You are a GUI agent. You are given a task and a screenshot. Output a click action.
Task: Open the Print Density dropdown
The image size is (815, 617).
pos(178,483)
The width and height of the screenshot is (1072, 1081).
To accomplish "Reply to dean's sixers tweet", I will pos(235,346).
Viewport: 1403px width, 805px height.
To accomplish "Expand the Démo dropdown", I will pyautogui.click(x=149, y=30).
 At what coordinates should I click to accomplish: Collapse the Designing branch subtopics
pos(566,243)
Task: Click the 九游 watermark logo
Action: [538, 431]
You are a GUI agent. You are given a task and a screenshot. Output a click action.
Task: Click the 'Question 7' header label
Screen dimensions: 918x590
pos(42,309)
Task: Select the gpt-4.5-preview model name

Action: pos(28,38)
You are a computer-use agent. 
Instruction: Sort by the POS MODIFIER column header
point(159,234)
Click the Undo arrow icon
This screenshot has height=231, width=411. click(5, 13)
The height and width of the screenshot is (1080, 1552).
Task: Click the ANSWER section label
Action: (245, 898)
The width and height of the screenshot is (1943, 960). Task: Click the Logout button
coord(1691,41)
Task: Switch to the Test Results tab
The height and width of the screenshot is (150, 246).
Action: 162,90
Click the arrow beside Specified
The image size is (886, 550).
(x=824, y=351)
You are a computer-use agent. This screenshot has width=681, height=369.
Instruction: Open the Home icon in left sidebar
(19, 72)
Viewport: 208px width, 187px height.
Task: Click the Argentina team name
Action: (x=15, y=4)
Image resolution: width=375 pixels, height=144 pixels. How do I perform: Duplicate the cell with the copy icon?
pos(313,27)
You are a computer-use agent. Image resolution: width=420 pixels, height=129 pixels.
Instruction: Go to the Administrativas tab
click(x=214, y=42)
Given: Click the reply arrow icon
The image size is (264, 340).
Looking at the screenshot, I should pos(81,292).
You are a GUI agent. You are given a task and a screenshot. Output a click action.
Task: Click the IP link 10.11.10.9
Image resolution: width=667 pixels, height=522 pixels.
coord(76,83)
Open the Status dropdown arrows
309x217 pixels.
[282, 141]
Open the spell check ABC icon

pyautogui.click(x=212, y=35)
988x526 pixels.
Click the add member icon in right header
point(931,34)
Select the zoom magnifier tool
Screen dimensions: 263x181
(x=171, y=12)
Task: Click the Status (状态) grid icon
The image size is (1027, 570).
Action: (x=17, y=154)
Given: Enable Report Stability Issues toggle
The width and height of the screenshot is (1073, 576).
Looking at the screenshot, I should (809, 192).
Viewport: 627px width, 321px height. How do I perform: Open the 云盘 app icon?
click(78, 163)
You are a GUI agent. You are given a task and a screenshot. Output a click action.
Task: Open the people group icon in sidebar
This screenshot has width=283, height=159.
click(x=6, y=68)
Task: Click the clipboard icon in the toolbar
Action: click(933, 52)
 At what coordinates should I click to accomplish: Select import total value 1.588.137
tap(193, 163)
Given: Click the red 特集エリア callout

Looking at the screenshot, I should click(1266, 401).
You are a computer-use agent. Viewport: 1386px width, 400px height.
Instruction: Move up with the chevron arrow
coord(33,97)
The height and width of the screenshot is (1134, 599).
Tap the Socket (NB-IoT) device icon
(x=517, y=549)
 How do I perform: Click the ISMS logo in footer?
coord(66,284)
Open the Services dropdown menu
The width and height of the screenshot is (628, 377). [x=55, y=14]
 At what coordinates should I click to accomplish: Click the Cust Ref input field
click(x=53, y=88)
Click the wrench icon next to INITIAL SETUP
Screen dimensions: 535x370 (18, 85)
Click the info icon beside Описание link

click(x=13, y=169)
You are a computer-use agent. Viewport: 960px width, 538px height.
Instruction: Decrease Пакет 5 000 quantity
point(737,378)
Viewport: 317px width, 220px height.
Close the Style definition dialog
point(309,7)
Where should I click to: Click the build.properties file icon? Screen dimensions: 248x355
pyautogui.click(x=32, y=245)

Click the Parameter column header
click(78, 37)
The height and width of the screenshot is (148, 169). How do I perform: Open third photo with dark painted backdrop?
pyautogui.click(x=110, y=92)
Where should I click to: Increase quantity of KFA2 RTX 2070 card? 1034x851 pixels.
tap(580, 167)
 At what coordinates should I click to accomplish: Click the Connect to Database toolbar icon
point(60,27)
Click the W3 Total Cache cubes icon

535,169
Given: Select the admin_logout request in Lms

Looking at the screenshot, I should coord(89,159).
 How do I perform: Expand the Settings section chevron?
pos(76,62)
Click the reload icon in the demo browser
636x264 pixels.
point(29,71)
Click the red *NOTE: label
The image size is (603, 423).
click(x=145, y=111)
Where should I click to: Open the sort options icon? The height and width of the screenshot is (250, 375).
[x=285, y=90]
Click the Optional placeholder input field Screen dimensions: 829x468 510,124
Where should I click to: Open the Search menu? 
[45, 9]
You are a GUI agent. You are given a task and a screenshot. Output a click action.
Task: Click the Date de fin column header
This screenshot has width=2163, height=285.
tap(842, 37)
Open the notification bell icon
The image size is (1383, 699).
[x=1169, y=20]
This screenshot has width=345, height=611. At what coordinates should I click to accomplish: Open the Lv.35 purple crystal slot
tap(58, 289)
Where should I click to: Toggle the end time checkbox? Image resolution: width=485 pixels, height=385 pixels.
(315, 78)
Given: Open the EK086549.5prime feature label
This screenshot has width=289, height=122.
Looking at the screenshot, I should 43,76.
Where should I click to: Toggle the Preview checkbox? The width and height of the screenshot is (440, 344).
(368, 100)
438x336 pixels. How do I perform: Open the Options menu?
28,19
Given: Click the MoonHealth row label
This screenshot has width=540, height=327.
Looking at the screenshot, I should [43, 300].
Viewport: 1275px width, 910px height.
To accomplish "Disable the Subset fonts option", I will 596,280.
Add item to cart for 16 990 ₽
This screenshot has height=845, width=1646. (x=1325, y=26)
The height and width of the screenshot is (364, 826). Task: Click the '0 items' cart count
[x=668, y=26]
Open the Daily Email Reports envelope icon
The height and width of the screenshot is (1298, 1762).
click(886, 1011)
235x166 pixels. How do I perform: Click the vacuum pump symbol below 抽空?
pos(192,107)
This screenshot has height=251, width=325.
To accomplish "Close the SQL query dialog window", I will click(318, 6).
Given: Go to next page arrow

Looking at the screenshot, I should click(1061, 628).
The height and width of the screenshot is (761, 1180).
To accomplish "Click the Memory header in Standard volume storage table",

EXERCISE
Retype each record, matching it exactly.

RESULT OF THIS TASK
You are a GUI agent. You are given a task and a screenshot. Output a click action.
Task: Open the Print Density dropdown
The image size is (815, 617).
pos(178,483)
The width and height of the screenshot is (1072, 1081).
To accomplish "Reply to dean's sixers tweet", I will pos(235,346).
Viewport: 1403px width, 805px height.
To accomplish "Expand the Démo dropdown", I will pyautogui.click(x=149, y=30).
 At what coordinates should I click to accomplish: Collapse the Designing branch subtopics
pos(566,243)
Task: Click the 九游 watermark logo
Action: [538, 431]
You are a GUI agent. You are given a task and a screenshot. Output a click action.
Task: Click the 'Question 7' header label
Screen dimensions: 918x590
pos(42,309)
Task: Select the gpt-4.5-preview model name

Action: pos(28,38)
You are a computer-use agent. 
Instruction: Sort by the POS MODIFIER column header
point(159,234)
Click the Undo arrow icon
This screenshot has height=231, width=411. click(5, 13)
The height and width of the screenshot is (1080, 1552).
Task: Click the ANSWER section label
Action: (245, 898)
The width and height of the screenshot is (1943, 960). Task: Click the Logout button
coord(1691,41)
Task: Switch to the Test Results tab
The height and width of the screenshot is (150, 246).
Action: 162,90
Click the arrow beside Specified
The image size is (886, 550).
(x=824, y=351)
You are a computer-use agent. This screenshot has width=681, height=369.
Instruction: Open the Home icon in left sidebar
(19, 72)
Viewport: 208px width, 187px height.
Task: Click the Argentina team name
Action: (x=15, y=4)
Image resolution: width=375 pixels, height=144 pixels. How do I perform: Duplicate the cell with the copy icon?
pos(313,27)
You are a computer-use agent. Image resolution: width=420 pixels, height=129 pixels.
Instruction: Go to the Administrativas tab
click(x=214, y=42)
Given: Click the reply arrow icon
The image size is (264, 340).
Looking at the screenshot, I should pos(81,292).
You are a GUI agent. You are given a task and a screenshot. Output a click action.
Task: Click the IP link 10.11.10.9
Image resolution: width=667 pixels, height=522 pixels.
coord(76,83)
Open the Status dropdown arrows
309x217 pixels.
[282, 141]
Open the spell check ABC icon

pyautogui.click(x=212, y=35)
988x526 pixels.
Click the add member icon in right header
point(931,34)
Select the zoom magnifier tool
Screen dimensions: 263x181
(x=171, y=12)
Task: Click the Status (状态) grid icon
The image size is (1027, 570).
Action: (x=17, y=154)
Given: Enable Report Stability Issues toggle
The width and height of the screenshot is (1073, 576).
Looking at the screenshot, I should (809, 192).
Viewport: 627px width, 321px height. How do I perform: Open the 云盘 app icon?
click(78, 163)
You are a GUI agent. You are given a task and a screenshot. Output a click action.
Task: Open the people group icon in sidebar
This screenshot has width=283, height=159.
click(x=6, y=68)
Task: Click the clipboard icon in the toolbar
Action: click(933, 52)
 At what coordinates should I click to accomplish: Select import total value 1.588.137
tap(193, 163)
Given: Click the red 特集エリア callout

Looking at the screenshot, I should click(1266, 401).
You are a computer-use agent. Viewport: 1386px width, 400px height.
Instruction: Move up with the chevron arrow
coord(33,97)
The height and width of the screenshot is (1134, 599).
Tap the Socket (NB-IoT) device icon
(x=517, y=549)
 How do I perform: Click the ISMS logo in footer?
coord(66,284)
Open the Services dropdown menu
The width and height of the screenshot is (628, 377). [x=55, y=14]
 At what coordinates should I click to accomplish: Click the Cust Ref input field
click(x=53, y=88)
Click the wrench icon next to INITIAL SETUP
Screen dimensions: 535x370 (18, 85)
Click the info icon beside Описание link

click(x=13, y=169)
You are a computer-use agent. Viewport: 960px width, 538px height.
Instruction: Decrease Пакет 5 000 quantity
point(737,378)
Viewport: 317px width, 220px height.
Close the Style definition dialog
point(309,7)
Where should I click to: Click the build.properties file icon? Screen dimensions: 248x355
pyautogui.click(x=32, y=245)

Click the Parameter column header
click(78, 37)
The height and width of the screenshot is (148, 169). How do I perform: Open third photo with dark painted backdrop?
pyautogui.click(x=110, y=92)
Where should I click to: Increase quantity of KFA2 RTX 2070 card? 1034x851 pixels.
tap(580, 167)
 At what coordinates should I click to accomplish: Click the Connect to Database toolbar icon
point(60,27)
Click the W3 Total Cache cubes icon

535,169
Given: Select the admin_logout request in Lms

Looking at the screenshot, I should coord(89,159).
 How do I perform: Expand the Settings section chevron?
pos(76,62)
Click the reload icon in the demo browser
636x264 pixels.
point(29,71)
Click the red *NOTE: label
The image size is (603, 423).
click(x=145, y=111)
Where should I click to: Open the sort options icon? The height and width of the screenshot is (250, 375).
[x=285, y=90]
Click the Optional placeholder input field Screen dimensions: 829x468 510,124
Where should I click to: Open the Search menu? 
[45, 9]
You are a GUI agent. You are given a task and a screenshot. Output a click action.
Task: Click the Date de fin column header
This screenshot has width=2163, height=285.
tap(842, 37)
Open the notification bell icon
The image size is (1383, 699).
[x=1169, y=20]
This screenshot has width=345, height=611. At what coordinates should I click to accomplish: Open the Lv.35 purple crystal slot
tap(58, 289)
Where should I click to: Toggle the end time checkbox? Image resolution: width=485 pixels, height=385 pixels.
(315, 78)
Given: Open the EK086549.5prime feature label
This screenshot has width=289, height=122.
Looking at the screenshot, I should 43,76.
Where should I click to: Toggle the Preview checkbox? The width and height of the screenshot is (440, 344).
(368, 100)
438x336 pixels. How do I perform: Open the Options menu?
28,19
Given: Click the MoonHealth row label
This screenshot has width=540, height=327.
Looking at the screenshot, I should [43, 300].
Viewport: 1275px width, 910px height.
To accomplish "Disable the Subset fonts option", I will 596,280.
Add item to cart for 16 990 ₽
This screenshot has height=845, width=1646. (x=1325, y=26)
The height and width of the screenshot is (364, 826). Task: Click the '0 items' cart count
[x=668, y=26]
Open the Daily Email Reports envelope icon
The height and width of the screenshot is (1298, 1762).
click(886, 1011)
235x166 pixels. How do I perform: Click the vacuum pump symbol below 抽空?
pos(192,107)
This screenshot has height=251, width=325.
To accomplish "Close the SQL query dialog window", I will click(318, 6).
Given: Go to next page arrow

Looking at the screenshot, I should click(1061, 628).
The height and width of the screenshot is (761, 1180).
To accomplish "Click the Memory header in Standard volume storage table",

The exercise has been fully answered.